Collected data
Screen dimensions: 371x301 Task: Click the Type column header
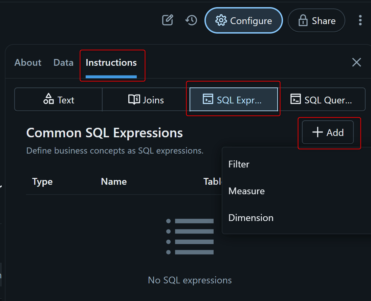[42, 182]
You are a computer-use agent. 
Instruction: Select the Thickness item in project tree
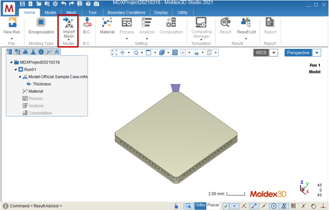(x=42, y=84)
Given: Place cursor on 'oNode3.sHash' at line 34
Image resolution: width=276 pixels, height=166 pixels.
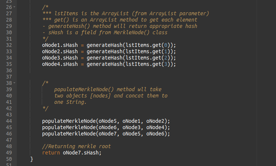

**Your instructions**
What you return must match, line for line, the records from the line containing "Given: Place cursor" through their end, with both ends included and no pictures.

**Exercise output**
Given: Place cursor on 'oNode3.sHash' at line 34
Image resolution: width=276 pixels, height=166 pixels.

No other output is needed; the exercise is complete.